Dear Mother and Father – I am in high glee on the receipt of your letter today of July 9, and they came as an extra surprise to me as we are again on our way to the firing line, and did not expect to receive any mail until after we returned from the firing line. I am going up for a second cut at the Germans and had a great experience the last time, but came through all right, although I had some pretty close calls, and I hardly know how to explain to you what it is like, but you can pretty well imagine what the feeling would be when you see others getting knocked over right near you and all the writing and talking would not give you any idea of the sensation of a big shell bursting around you: the only one I can give is that your inside all goes up into a knot and when you hear the whistle of them coming through the air you flop down and after the bang the place is all torn up terribly. We were on the ammunition fatigue carrying up material to the firing line, and had to go through a lot of this, but we sort of got used to it and if a shell burst anywhere near you, then you get covered all over with dust, and then you just get up and shake yourself and run like mad until the next one comes along.

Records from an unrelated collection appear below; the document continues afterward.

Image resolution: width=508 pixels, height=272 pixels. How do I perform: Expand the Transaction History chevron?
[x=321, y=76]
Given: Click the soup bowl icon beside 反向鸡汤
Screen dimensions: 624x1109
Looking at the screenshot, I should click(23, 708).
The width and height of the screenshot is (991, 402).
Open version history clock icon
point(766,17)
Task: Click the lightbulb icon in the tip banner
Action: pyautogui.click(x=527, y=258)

I often have a good laugh now at our experiences, for there were certainly some very funny things happened which at the time I did not feel much like laughing, anyhow we all make up for it now. I believe we have to go to the front line this time, but I don’t think it will be much worse than the ammunition column. Anyhow, I hope and wish to be able to stand it as well as last time, and also that if I do happen to get knocked that you will not worry over me, for there are hundreds of other better fellows than me going out, and I will not write anymore about this sort of thing that we are going through. I would not mind some more of the old camp days back again that we had in Australia, for I can say they were the time of my life. I met Jim Turner as we were coming out last time. He was on his way up to the front, but I hadn’t a chance to speak to him, but he looked real well, and as fat as could be. I should have liked to have had a talk to him but still I may be able to do so some other time if I drop across him.
I would dearly like to get some nice souvenir to send home, but up to now we have not had the opportunity, being billeted in very poor places to get anything nice, but if I can get my eyes on to something you can be sure that I will get it for you. So I will now close with best love and wishes to all. – From your loving son, Roy J G Burr
(Since this letter has been received news has been received that Private Burr has been wounded).